INFORMATION PROVIDED section start
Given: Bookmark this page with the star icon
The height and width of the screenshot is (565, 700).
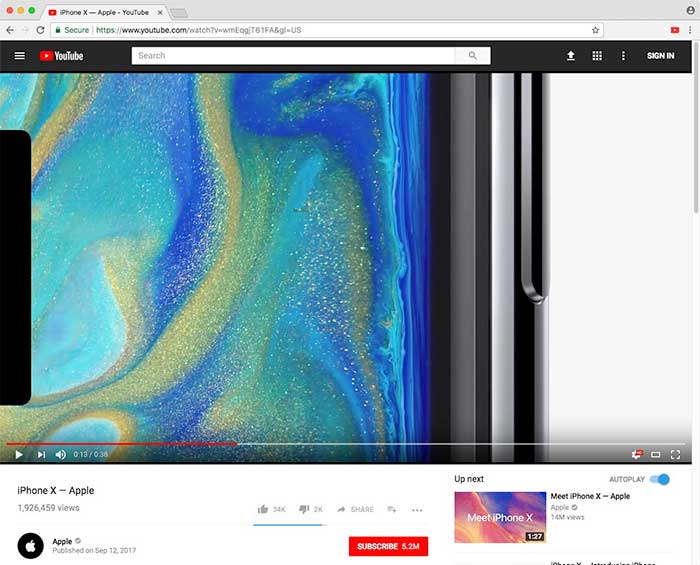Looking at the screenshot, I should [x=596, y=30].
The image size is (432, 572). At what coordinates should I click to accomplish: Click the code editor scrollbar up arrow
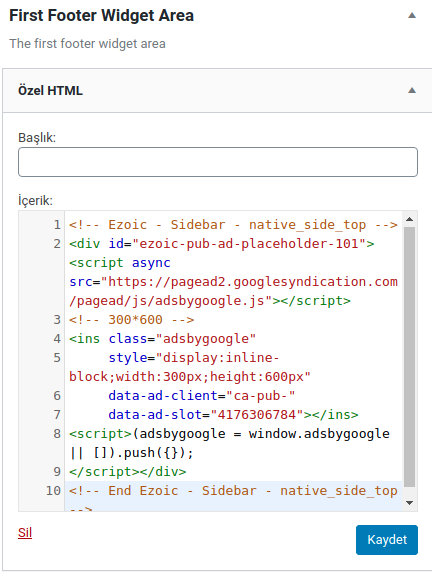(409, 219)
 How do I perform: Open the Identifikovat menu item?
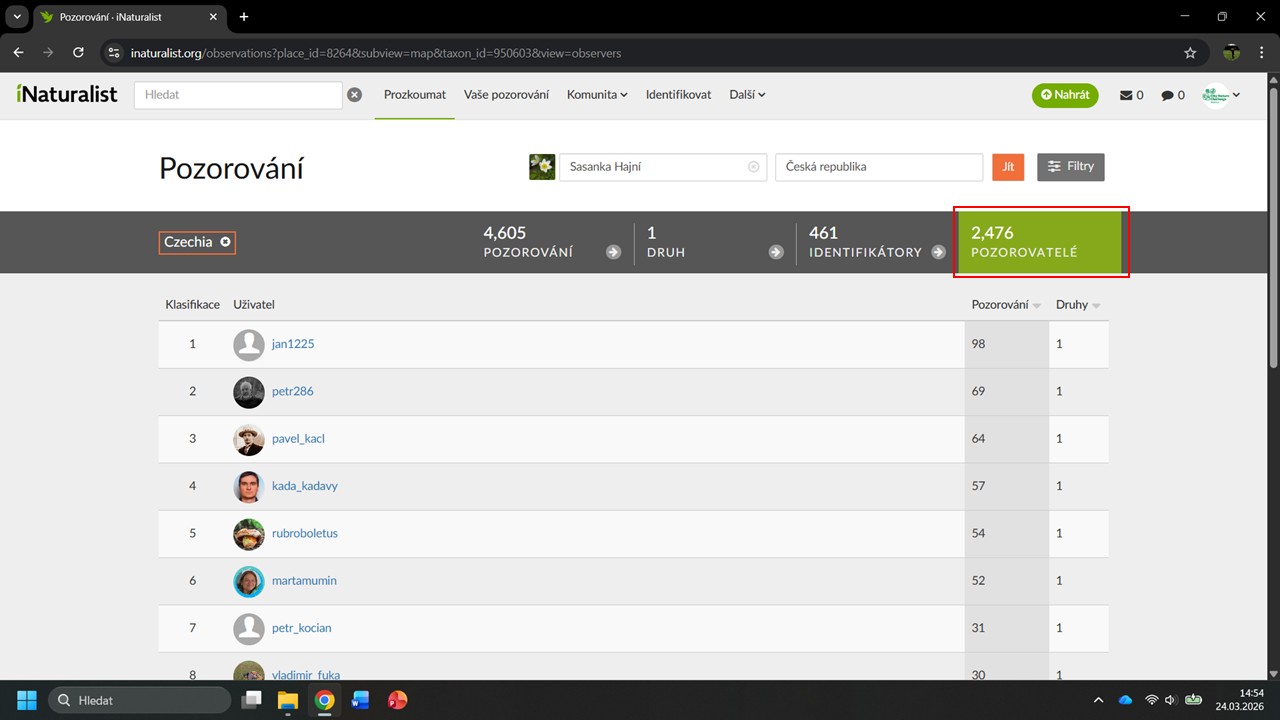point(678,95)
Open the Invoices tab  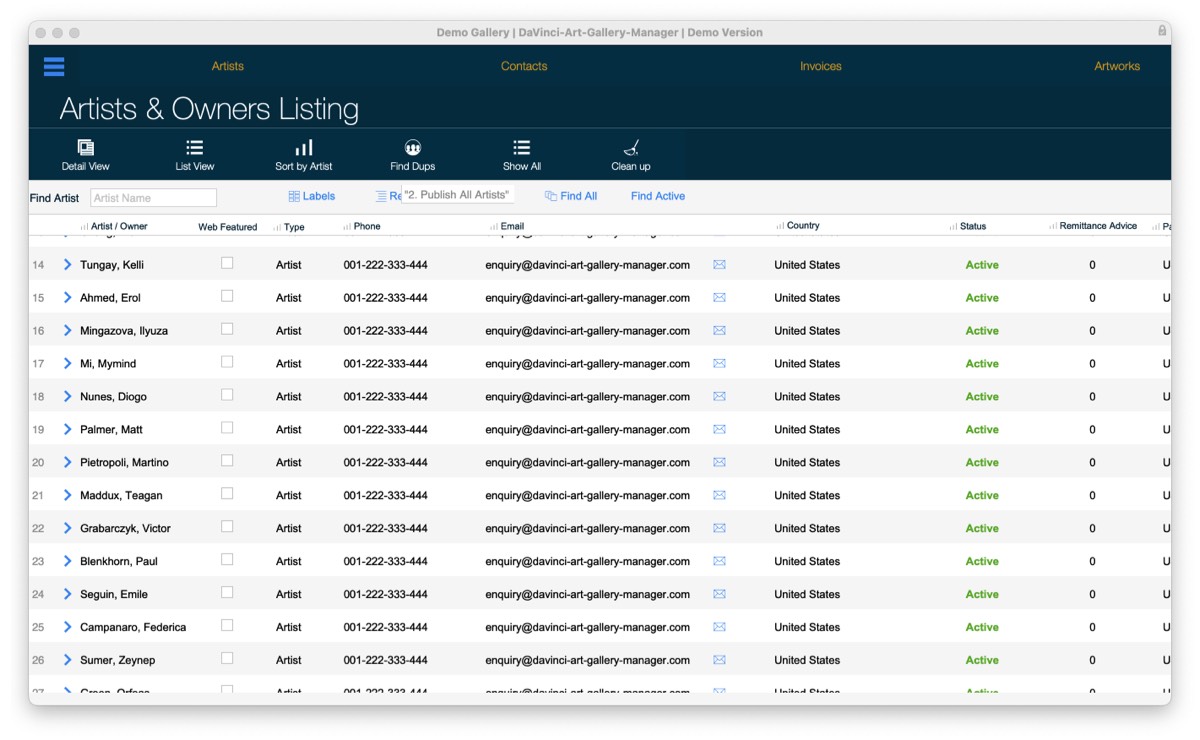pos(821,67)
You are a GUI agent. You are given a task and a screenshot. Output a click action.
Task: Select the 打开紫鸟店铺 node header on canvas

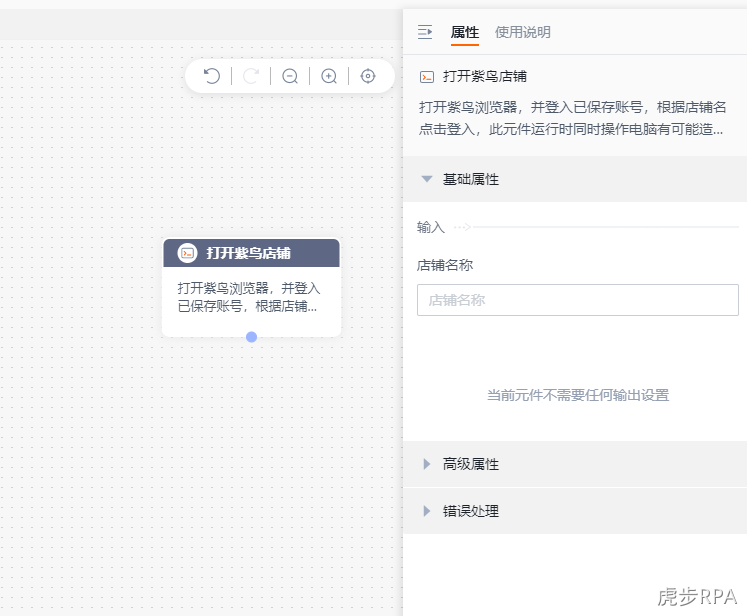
INFORMATION PROVIDED section end
**WHAT IS NEEDED:** Only the lines from the line that contains "You are a GUI" through the end of the entries are to be written out, exactly and without pictures, both ends included.

**ANSWER TO THIS PROBLEM:**
You are a GUI agent. You are given a task and a screenshot. Output a click action.
Task: Select the 打开紫鸟店铺 node header on canvas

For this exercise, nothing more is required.